Introduction
Factors contributing to the increasing incidence of diabetes include sedentary lifestyle, obesity and population ageing.1 In this regard, the disease has been associated with a poorer quality of life, physical inactivity, obesity and other comorbidities, as well as to non-modifiable factors such as advanced age and male sex.2
Diabetic mellitus (DM) is a chronic disease that constitutes a considerable public health problem, negatively impacting on patients’ quality of life and influencing healthcare policy.2 3 The worldwide prevalence of diabetes and impaired glucose tolerance in adults has increased in the past few decades.2 4 5 According to recent estimates by the International Diabetes Federation, in 2019, there were 463 million people living with diabetes worldwide (9.3% of adults aged between 18 years and 99 years), and this figure is set to reach 578 million (10.2%) by 2030 and 700 million (10.9%) by 2045.5 Moreover, half of people with diabetes (50.1%) are undiagnosed.5 This high prevalence has important social, financial and developmental repercussions, particularly in low-income and middle-income countries.6 Diabetes is among the 10 leading causes of death in adults, and was responsible for an estimated 4.2 million deaths worldwide in 2019.5 As a result, the impact of diabetes on healthcare systems and national economies is of increasing concern. In 2019, the global healthcare expenditure linked to diabetes was US$760 billion, and this sum is projected to reach 825 billion by 2030 and 845 billion by 2045.5
The main social repercussions of diabetes are related to use of healthcare and social resources, as the medical costs of diabetes patients are three times that of people without the disease.7–9 In addition, the increase in prevalence, combined with the increase in medical cost per capita, suggests that the burden of diabetes on health systems will continue to increase.10 This disease represents a public health challenge as it requires more efficient social and healthcare strategies. This justifies analysis of healthcare use among patients with diabetes, with a view to guiding health policies and ensuring appropriate allocation of healthcare resources.9
The costs traditionally associated with diabetes include medical visits, emergency care, hospitalisation and medicines,11 and various studies have shown that the presence of complications and hospital admission are the main cost factors.9 12–14 Indeed, costs associated with hospitalisation account for more than two-thirds of the total costs attributable to diabetes.8 14–16 People with diabetes are at increased risk of hospitalisation because of macrovascular complications (eg, coronary artery, cerebrovascular and peripheral vascular disease) and microvascular complications (eg, retinopathy, nephropathy and neuropathy).17 18 Within this population, type 2 DM accounts for 90% of all cases of DM19 and is usually managed in primary care settings, saving many of these costs. For example, a larger UK-enhanced primary care-based DM cost comparison analysis confirms significant cost savings, likely driven by economies of scale.20 Hence, these benefits could be multiplied if services are implemented at a nationwide level.

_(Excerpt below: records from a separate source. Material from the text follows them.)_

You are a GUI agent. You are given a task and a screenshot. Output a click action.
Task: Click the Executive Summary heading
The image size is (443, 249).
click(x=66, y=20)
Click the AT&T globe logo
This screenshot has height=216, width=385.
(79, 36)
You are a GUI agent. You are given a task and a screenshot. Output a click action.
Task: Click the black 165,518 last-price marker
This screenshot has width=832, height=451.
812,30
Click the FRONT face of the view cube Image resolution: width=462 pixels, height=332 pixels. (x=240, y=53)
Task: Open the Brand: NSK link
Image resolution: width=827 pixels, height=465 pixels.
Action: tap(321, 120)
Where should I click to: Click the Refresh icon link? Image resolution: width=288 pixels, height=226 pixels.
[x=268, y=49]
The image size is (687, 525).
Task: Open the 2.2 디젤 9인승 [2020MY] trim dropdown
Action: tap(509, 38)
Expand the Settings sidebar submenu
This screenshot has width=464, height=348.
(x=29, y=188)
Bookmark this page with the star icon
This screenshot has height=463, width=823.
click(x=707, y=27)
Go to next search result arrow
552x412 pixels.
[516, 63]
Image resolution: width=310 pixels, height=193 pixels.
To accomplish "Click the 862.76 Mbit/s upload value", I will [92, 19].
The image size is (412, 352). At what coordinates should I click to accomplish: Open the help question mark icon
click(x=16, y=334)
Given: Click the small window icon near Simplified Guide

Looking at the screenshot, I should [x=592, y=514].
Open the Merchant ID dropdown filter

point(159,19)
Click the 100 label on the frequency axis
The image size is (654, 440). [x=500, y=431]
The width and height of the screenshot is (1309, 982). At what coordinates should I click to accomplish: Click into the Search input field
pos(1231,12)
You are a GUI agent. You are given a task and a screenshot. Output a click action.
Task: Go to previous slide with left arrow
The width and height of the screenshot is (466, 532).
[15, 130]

Although the universal healthcare model predominates in Europe, people with diabetes show different patterns of healthcare use, depending on their level of education or economic status.21 22 Low socioeconomic status has been associated with a higher incidence of diabetes,7 poorer healthcare, worse management of complications and greater use of healthcare services.21–23 To achieve greater health equity, it is crucial to measure and interpret the socioeconomic inequalities related to health and healthcare.8 16 22 To date, however, there is a lack of published research on healthcare use in people with diabetes,24 and most studies do not take into account healthcare use indirectly attributable to the disease (eg, for mental health comorbidities in the diabetic population).25
To harmonise health data and obtain common indicators, the European Union (EU) statistical office (Eurostat) decided to implement the European Health Interview Survey (EHIS). Thus far, no published studies have used EHIS data to analyse indicators of health and healthcare use in people with diabetes. This study aims to determine how health determinants, lifestyle and socioeconomic variables relate to healthcare use (primary care visits and hospital admissions) in people with diabetes in Europe.